We previously reported on the lawsuit filed by Harbor Missionary Church against San Buenaventura, California involving the City’s denial of a conditional use permit to allow the Church to continue to operate a soup kitchen in a residential neighborhood. The U.S. District Court for the Central District of California denied the Church’s motion for a preliminary injunction and the Church appealed to the Ninth Circuit (prior post available here). The Church’s appeal of that decision is significant because of the possibility that the Ninth Circuit will weigh-in on the effect of Burwell v. Hobby Lobby in the land use context. We previously reported on the potential effect of the Supreme Court’s decisions in Holt v. Hobbs and Hobby Lobby here.
One preliminary issue on appeal is which order the Ninth Circuit should review. Although the District Court issued a short order from the bench on July 9, 2014 denying the Church a preliminary injunction on the ground that there was no substantial burden on religious exercise since an alternate location was available to the Church, it invited the City to prepare a more substantive order for it to consider and issue at a later date. Nine days later, the City submitted a 14 page proposed order that the District Court adopted in full, with the addition of one sentence – “The Court has read the proposed order denying plaintiff’s motion for preliminary injunction and finds the proposed order totally consistent with the Court’s order of July 9, 2014 …” The Church, however, contends that the July 18 order is not consistent with the District Court’s bench ruling, because the July 18 order considered the issues of compelling governmental interests and least restrictive means:
Here, the City considered less restrictive means – the issuance of a CUP subject to conditions – but ultimately determined, based on years of experience with Harbor’s program, that Harbor’s use was so incompatible with the neighborhood, and so detrimental to the health, safety, and welfare of its neighbors, that outright denial of the permit was the only way of achieving its compelling governmental interest.
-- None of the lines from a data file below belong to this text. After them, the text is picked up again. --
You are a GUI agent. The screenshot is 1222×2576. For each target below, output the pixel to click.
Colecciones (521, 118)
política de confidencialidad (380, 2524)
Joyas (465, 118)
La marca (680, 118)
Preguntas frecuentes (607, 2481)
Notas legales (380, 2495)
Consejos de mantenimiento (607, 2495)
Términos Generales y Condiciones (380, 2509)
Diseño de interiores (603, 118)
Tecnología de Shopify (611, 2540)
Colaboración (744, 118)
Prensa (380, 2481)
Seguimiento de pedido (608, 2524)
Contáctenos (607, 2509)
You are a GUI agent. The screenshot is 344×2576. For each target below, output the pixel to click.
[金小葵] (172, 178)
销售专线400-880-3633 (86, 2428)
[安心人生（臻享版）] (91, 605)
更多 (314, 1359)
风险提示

On appeal, the Church argues that the Court’s July 9 order should be reversed because there is no evidence in the record that alternative sites exist for the Church to minister to the homeless, and, relying on Hobby Lobby, the risk to the Church in the form of a $1,000 penalty and imprisonment to continue its religious ministry is a substantial burden. In Hobby Lobby, the Supreme Court found a substantial burden in part because a privately held corporation risked facing a penalty of $100 per day for each employee to whom it refused to supply insurance for contraceptives under Obamacare.
The Church also claims the July 18 order should be reversed because less restrictive means are available to the City, including through use of the police force to protect against crime. The Church in its brief provides examples of what less restrictive means were available to the City:
Suppose, for example, that the City had limited the homeless ministry’s hours of operation to just one hour at lunchtime, and had permitted the Church to provide only traditional prayer and a meal, and only to five homeless people a day. Or suppose the City had also restricted the Church to serving only those five homeless people it picks up with its van at a location outside the neighborhood and transports back to that same location after the ministry.
Again, the Church relies on Hobby Lobby to note that protecting religious freedom guaranteed by RLUIPA may require the government to take action and to bear the cost of that action:
[B]oth RFRA and its sister statute, RLUIPA, may in some circumstances require the Government to expend additional funds to accommodate citizens’ religious beliefs.
The Ninth Circuit heard oral argument in this matter on February 2, 2015. A video of the hearing is available here. The Church’s brief is available here.